As adults, we seem to often forget how much we frame the realities of our children. This moment is a teachable one, a moment where American children as a collective can truly experience what that word really means. Being part of a collective is to cooperate with a group, to act as a whole, to consider the universal truth that we are but one number in this sum of parts.
This is an extraordinarily powerful lesson.
Wearing a mask is no more traumatic for a child than we make it. Social distancing definitely isn’t fun, but it’s not something that should rob children of all their joy unless we, the adults in their lives, tell them it will. It is our job, not theirs, to create moments of joy and learning even from 6 feet apart and through a double layer of cloth. It is our job to address their feelings, but also to foster their resilience and strength as individuals whose actions can and do affect others.
American children are capable of confronting this new, temporary reality head-on and with a clear understanding of their part in this collective. It is a lesson in citizenship and empathy, and to smother this moment with our own interpretation of what will be traumatic illuminates the guise of American individualism and claims of freedom for what they truly are: privilege.
It’s not lost on me that all the articles I read about trauma and the possibility of trauma being induced by COVID-19 precautions were written by white people. This is not to say that there are no articles written by people of color that might make similar claims, I just have not come across them yet. However, I feel fairly confident going out on this limb to say that the overwhelming majority of these claims of “trauma” were probably made by white Americans.

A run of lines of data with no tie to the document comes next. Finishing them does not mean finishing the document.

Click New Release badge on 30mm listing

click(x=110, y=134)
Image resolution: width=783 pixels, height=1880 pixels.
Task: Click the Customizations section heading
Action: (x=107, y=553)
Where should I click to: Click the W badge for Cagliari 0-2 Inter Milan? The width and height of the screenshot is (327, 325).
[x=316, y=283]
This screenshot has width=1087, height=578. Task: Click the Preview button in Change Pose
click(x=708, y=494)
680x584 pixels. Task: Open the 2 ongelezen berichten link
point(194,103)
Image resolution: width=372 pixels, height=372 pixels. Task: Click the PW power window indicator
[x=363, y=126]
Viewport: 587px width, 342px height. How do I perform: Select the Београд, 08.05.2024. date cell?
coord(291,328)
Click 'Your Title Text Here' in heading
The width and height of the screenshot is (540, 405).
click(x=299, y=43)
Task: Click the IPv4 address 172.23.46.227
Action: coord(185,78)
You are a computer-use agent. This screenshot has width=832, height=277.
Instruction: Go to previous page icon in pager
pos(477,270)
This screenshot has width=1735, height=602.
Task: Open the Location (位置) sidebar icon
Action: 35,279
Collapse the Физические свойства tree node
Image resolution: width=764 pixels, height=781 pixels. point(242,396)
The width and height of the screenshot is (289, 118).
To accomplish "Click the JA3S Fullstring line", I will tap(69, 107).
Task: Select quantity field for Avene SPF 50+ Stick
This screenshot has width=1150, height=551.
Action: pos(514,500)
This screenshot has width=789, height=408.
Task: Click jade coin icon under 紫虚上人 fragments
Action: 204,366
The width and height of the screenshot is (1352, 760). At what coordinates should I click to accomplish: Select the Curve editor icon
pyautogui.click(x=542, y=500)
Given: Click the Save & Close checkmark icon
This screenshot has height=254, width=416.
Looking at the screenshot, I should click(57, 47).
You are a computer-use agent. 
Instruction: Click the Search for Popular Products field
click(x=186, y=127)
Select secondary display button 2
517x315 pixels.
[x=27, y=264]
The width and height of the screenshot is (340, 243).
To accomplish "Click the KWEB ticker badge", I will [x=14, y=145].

This particular moment in our country has cast a glaring spotlight on privilege and what it means to have privilege in America. This privilege has always been there, but the acknowledgement has not been. The contrast between the possible trauma of a face covering and social distance being claimed by white people, and the lived trauma of institutionalized racism, bigotry and sometimes even open hatred experienced by people of color could not be more stark.
While we as white Americans pine over the supposed trauma caused by attending school with spread-out desks, people of color have to explain to their children why yet another Black man was murdered by the police, why their communities don’t receive the same healthcare, and why a disproportionate number of Black and Brown Americans died and are dying during this crisis. People of color in America do not have the privilege of sparing their children from the harshness of this world on any day, not just during this pandemic. Trauma exists in this world, in all forms and for all people.
But this, acting to protect ourselves and others — this is not trauma. This is an opportunity being misjudged and misinterpreted because of privilege.
So sure, send kids back to school once we figure out the safest way to do it. I saw firsthand the impact that distance learning had on many students. We need to get back to the classroom as soon as we can. But if the safest way ends up meaning that students need to wear masks or stay distanced to slow the spread of this virus that’s decimating communities, even if these communities are not theirs, then I believe that American children are up to this task. They can and should rise to this occasion.
And perhaps this task, the understanding that sometimes you choose to act with the safety of not only yourself, but that of others, in mind is a very tiny step toward the realization of the freedom and equality we have too long touted in this country but never fulfilled.